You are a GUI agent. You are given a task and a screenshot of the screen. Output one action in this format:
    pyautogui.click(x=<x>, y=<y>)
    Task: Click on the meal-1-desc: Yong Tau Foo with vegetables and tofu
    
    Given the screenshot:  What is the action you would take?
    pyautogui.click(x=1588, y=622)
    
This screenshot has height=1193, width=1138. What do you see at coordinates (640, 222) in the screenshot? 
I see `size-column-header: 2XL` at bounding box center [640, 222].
===
Write out the records again, replacing each "screenshot" with "screen image" and keeping everything else the same.

• **ANSWER BELOW**
You are a GUI agent. You are given a task and a screen image of the screen. Output one action in this format:
    pyautogui.click(x=<x>, y=<y>)
    Task: Click on the meal-1-desc: Yong Tau Foo with vegetables and tofu
    
    Given the screen image:  What is the action you would take?
    pyautogui.click(x=1588, y=622)
    
This screen image has height=1193, width=1138. What do you see at coordinates (640, 222) in the screen image? 
I see `size-column-header: 2XL` at bounding box center [640, 222].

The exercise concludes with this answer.